La Gesellschaft diffère de la Gemeinschaft de différentes manières. L'ordre est maintenu par crainte de représailles par les lois en vigueur dans la société de la Gesellschaft, tandis que l'ordre est maintenu par la volonté collective des membres de la société qui accordent de l'importance au bien-être de l'ensemble plutôt qu'à leurs intérêts individuels. À Gesellschaft, le statut est acquis par la réalisation d'un individu comme l'éducation ou le travail. Cependant, dans la Gemeinschaft, le statut est atteint par la naissance (propriété associée). La division du travail à Gemeinschaft est modérée, alors qu’elle est moins élaborée à Gesellschaft. Les relations personnelles et les familles prospèrent au sein de la communauté car ces relations sont davantage mises en avant, contrairement à Gesellschaft où les relations secondaires sont plus importantes.

La Gemeinschaft se trouve dans les petites villes où les intérêts des communautés sont davantage pris en compte que les intérêts personnels. Les valeurs du groupe les régulent toutes. La Gesellschaft se trouve dans les grandes villes où l’intérêt individuel est supérieur à celui de la société. Les entreprises s'auto-orientent dans leurs structures sociales.

Adoption de Gemeinschaft par Durkheim

Le sociologue français Emile Durkheim a adopté le concept de sociologue allemand mais en a fait un concept inverse. Il a mis au point un concept de société mécanique qui a un objectif commun à ses membres. Il a écrit que dans les sociétés anciennes, les membres avaient des croyances communes qui les maintenaient unis, c'est-à-dire leur religion. Les individus ont gardé un dévouement étroit à leurs traditions et une grande loyauté à la société. Dans cette société, les gens étaient plus ou moins similaires. La conscience collective était supérieure à la conscience de l'individu. Les normes étaient réglementées. Les gens ont agi de leur plein gré car ils étaient motivés à voir la communauté en bénéficier. Les concepts sont similaires à ceux adoptés dans celui de l'Allemagne, à la différence que les termes utilisés sont différents.

Applications dans la société d'aujourd'hui

Gemeinschaft est toujours présent dans la société moderne, bien qu'il s'agisse d'une forme de concept de sociologie pure que Ferdinand ne s'attendait pas à trouver dans une société pure comme aujourd'hui.
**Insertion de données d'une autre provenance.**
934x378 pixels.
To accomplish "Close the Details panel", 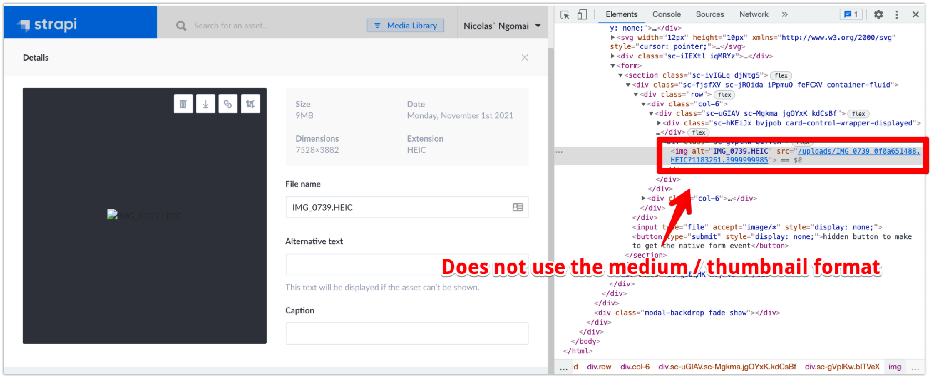I will coord(525,57).
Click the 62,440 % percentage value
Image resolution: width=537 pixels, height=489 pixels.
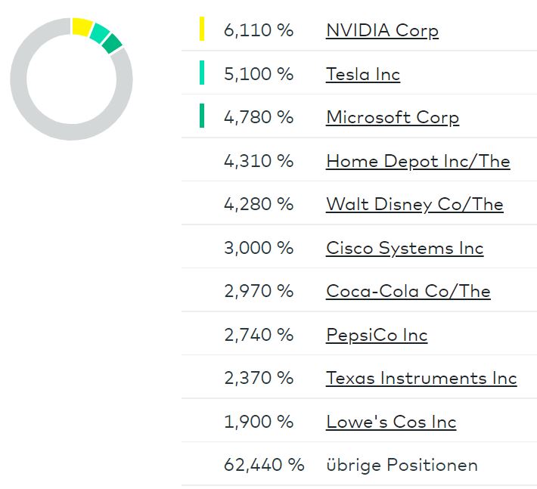coord(264,465)
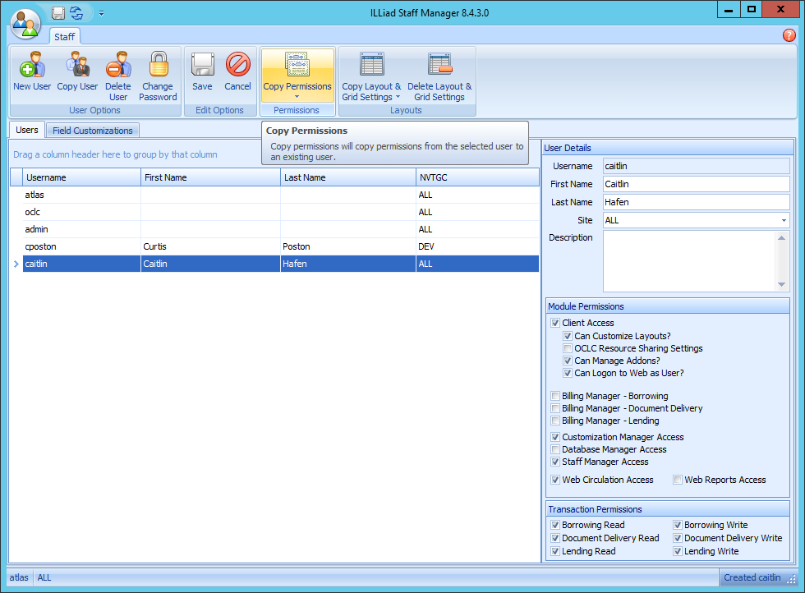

Les droits et libertés individuels sont garantis dans les démocraties d'aujourd'hui, mais les citoyens ont toujours une conscience publique commune en temps de catastrophe. Par exemple, lors d’une catastrophe naturelle qui dévaste une ville, les citoyens se porteront volontaires pour aider leurs camarades touchés, qu’ils aient ou non quelque chose en commun.
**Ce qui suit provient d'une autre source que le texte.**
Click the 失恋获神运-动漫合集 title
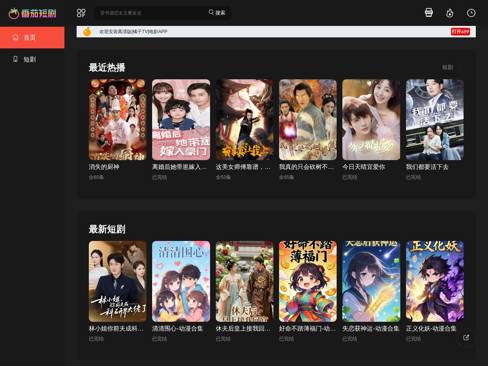pyautogui.click(x=371, y=329)
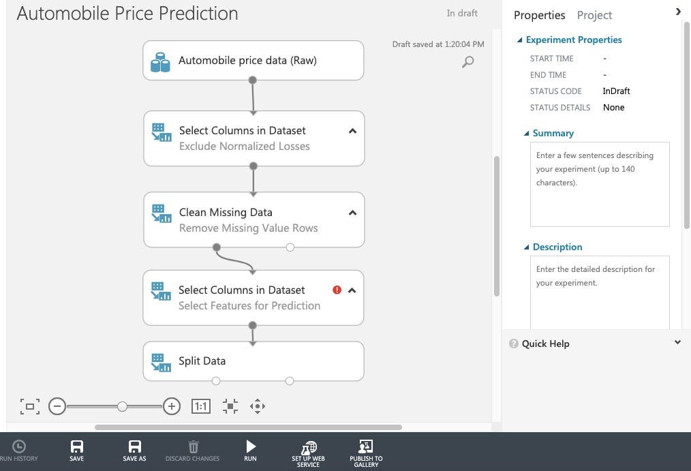691x471 pixels.
Task: Click the Save icon in bottom toolbar
Action: [77, 446]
L'indignation du public à l'égard des crises causées par l'homme qui font souffrir les gens met en évidence la conscience publique commune qui existe dans une société qui valorise les intérêts individuels. Dans les pays où la dictature existe, le peuple montre toujours qu'il est uni dans les questions qui les concernent, comme dans le cas du Venezuela. La pénurie de denrées alimentaires et l'inflation amènent les citoyens à réclamer des mesures pour inverser la tendance négative.

Dans les avant-postes ruraux du tiers monde, il existe toujours des villages où les villageois acceptent de se partager des tâches par le biais de leurs positions politiques.

Il est toutefois difficile de placer les sociétés dans une pure catégorie de Gemeinschaft, car chaque société contient un mélange de Gesellschaft. Certaines sociétés combinent les deux pour être plus équilibrées et efficaces.